Mr. Garner advises that lawyers should draft in plain English, not for a mythical judge who might be called upon to interpret a provision in the worst-case scenario of litigation. While I am all for clarity, legal draftsmen would be well advised to consider the malpractice hazards of not drafting for a judge. By all means, make your drafting unambiguous and eschew sloppy and overly-complicated formulations, but keep in mind that if there is a question of interpretation, it will be a judge or arbitrator with legal training who will have to resolve it and, whether the judge or arbitrator likes it or not, he or she knows what to do with conventional legal drafting. And I don't seriously believe that a judge would prefer to read three pages of easily accessible prose over two sentences of conventional drafting that, given his or her legal training and experience, can be absorbed in a few seconds.

Put simply, you'd rather have a patent protect your client than have it be understood by a layman. Similarly, you'd rather have to explain a contractual provision to a client than not have it give her the legal protection she has hired you help provide. Would Mr. Garner advise that mathematicians frame their equations in prose, simply because this makes their conclusions more accessible to the nonmathematician? Or that advertisements be written in full sentences?

For example, Mr.

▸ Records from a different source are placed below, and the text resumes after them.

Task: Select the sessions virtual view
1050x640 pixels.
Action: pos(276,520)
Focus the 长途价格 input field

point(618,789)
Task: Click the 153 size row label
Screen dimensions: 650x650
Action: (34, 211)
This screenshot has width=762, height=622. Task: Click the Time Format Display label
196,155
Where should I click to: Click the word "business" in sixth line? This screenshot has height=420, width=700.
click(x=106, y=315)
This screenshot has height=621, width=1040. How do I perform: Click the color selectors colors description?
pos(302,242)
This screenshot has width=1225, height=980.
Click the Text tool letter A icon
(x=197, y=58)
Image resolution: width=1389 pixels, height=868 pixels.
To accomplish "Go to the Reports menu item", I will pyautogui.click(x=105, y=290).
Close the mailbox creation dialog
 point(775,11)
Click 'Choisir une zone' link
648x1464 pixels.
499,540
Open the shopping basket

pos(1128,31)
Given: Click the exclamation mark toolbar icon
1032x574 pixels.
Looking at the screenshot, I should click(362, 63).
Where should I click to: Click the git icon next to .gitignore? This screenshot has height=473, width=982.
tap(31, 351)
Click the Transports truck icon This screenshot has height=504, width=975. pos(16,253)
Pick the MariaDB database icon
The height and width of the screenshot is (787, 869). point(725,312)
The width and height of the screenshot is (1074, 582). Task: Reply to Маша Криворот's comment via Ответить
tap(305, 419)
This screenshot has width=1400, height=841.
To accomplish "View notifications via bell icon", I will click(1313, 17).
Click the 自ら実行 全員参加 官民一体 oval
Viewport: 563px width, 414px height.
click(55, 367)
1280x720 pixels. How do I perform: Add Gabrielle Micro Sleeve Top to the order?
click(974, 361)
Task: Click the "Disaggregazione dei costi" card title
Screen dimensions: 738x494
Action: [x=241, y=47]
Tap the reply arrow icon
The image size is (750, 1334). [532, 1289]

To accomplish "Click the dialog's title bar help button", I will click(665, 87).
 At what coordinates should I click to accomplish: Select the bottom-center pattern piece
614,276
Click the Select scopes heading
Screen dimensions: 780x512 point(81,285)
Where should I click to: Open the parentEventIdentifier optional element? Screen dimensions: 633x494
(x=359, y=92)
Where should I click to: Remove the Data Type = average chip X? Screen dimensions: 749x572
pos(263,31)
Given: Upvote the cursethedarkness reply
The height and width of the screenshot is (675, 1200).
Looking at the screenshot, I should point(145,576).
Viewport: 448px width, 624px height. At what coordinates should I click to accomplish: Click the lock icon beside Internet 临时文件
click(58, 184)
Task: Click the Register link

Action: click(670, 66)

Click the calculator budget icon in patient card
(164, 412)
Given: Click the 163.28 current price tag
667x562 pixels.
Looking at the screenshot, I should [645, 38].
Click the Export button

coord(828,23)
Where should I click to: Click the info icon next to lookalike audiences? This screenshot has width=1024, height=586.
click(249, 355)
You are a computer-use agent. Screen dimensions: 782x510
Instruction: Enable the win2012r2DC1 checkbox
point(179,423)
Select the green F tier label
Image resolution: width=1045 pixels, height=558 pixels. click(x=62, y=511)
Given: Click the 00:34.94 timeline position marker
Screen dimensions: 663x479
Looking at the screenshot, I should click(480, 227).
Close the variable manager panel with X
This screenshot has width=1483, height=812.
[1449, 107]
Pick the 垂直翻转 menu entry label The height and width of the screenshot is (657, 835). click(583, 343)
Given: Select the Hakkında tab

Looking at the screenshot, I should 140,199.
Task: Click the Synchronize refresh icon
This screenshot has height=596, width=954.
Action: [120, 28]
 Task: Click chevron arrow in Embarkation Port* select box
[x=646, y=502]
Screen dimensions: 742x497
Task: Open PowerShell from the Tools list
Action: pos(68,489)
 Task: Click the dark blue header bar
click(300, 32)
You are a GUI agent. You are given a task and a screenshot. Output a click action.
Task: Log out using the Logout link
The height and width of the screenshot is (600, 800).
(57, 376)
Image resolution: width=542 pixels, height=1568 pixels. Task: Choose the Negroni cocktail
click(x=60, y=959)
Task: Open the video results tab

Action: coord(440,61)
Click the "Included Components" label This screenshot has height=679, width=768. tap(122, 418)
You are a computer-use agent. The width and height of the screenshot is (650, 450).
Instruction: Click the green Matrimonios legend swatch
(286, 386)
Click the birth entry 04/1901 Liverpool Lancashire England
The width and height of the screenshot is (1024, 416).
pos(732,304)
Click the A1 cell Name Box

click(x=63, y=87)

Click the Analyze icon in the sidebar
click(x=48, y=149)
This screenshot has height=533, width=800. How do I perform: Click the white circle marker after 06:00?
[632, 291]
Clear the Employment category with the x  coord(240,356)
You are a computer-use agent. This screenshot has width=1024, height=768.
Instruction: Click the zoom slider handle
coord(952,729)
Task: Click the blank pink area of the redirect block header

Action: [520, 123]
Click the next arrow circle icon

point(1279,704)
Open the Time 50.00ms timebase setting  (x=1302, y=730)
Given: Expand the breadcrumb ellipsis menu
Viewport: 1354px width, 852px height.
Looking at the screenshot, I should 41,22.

Garner begins the book by criticizing the formulation "Notwithstanding anything to the contrary." Although it lacks iambic pentameter, there can be little question of its intent: what follows overrides any conflicting provisions, and you, Mr. Judge, should consider this when one party argues that another provision should prevail. And what's wrong with a well-drafted proviso?

Mr. Garner also ignores the choice between the precision offered by good, but conventional, legal drafting, and the difficulty of achieving that same precision when drafting in plain English. Given the choice, I'd prefer to draft a short, precise, clear sentence than two pages of nattily formatted plain English. At my hourly rates, I suspect my clients would prefer to pay for the former, too.

Finally, Mr. Garner ignores the reality of most legal drafting: it begins with precedent that doesn't conform to his views. Again, given the high cost of quality legal work, it might be worth tinkering with language to make it clearer, but it would prohibitively expensive to completely redraft from scratch a complicated transaction document in the manner he suggests.

Perhaps the most telling point: the book jacket has no endorsements from anyone at a prestigious law school or law firm.

A noble cause, but Mr. Garner writes like an academic without real-world experience.